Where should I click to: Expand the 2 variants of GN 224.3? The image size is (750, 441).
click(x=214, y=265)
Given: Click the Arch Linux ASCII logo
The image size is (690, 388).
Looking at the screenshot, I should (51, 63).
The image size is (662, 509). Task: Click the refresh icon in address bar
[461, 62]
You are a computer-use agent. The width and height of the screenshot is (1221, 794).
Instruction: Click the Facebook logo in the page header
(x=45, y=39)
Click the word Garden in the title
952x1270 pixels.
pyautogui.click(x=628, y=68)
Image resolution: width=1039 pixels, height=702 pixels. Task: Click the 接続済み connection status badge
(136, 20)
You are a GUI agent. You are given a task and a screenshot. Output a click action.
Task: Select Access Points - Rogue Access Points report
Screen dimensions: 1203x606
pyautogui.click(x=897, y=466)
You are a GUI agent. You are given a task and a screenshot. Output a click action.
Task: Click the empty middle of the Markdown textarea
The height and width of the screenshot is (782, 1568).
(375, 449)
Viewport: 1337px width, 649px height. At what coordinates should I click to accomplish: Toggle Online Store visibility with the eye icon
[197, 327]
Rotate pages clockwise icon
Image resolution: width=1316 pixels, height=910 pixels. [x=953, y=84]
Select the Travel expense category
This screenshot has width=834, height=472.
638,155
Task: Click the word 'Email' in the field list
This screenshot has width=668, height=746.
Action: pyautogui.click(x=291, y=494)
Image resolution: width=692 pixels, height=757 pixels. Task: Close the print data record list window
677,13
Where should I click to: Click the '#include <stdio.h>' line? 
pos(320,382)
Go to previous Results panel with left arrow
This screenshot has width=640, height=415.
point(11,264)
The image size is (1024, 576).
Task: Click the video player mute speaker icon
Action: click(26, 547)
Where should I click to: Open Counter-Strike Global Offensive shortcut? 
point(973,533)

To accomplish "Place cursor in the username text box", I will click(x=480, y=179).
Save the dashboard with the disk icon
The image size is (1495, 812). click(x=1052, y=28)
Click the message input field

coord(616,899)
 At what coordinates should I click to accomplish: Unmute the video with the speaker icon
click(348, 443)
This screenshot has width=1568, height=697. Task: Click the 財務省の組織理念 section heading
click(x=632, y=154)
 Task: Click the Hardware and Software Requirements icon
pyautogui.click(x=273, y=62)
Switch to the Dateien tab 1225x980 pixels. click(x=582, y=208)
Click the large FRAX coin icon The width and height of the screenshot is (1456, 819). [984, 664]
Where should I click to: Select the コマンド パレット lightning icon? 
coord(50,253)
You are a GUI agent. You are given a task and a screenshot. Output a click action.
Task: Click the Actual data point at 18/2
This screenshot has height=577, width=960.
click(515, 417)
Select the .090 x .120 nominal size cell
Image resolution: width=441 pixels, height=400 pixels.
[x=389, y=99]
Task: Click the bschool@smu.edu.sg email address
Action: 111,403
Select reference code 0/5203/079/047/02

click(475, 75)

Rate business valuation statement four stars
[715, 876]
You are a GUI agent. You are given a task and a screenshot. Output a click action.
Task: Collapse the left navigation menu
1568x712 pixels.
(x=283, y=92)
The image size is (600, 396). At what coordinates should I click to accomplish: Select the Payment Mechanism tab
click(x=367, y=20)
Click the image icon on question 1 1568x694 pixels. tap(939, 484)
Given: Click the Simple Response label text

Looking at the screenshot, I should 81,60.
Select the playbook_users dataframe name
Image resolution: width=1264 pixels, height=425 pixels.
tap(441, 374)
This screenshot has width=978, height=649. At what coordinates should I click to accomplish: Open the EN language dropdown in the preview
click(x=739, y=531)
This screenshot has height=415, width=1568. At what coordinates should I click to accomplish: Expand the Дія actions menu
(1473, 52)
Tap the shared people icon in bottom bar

== Work item ==
Look above for the line holding "The image size is (690, 388).". Print it and every line after it, exactly, through the line holding "You are a computer-use".

== Completed exercise ==
The image size is (690, 388).
Looking at the screenshot, I should (51, 63).
The image size is (662, 509). Task: Click the refresh icon in address bar
[461, 62]
You are a computer-use agent. The width and height of the screenshot is (1221, 794).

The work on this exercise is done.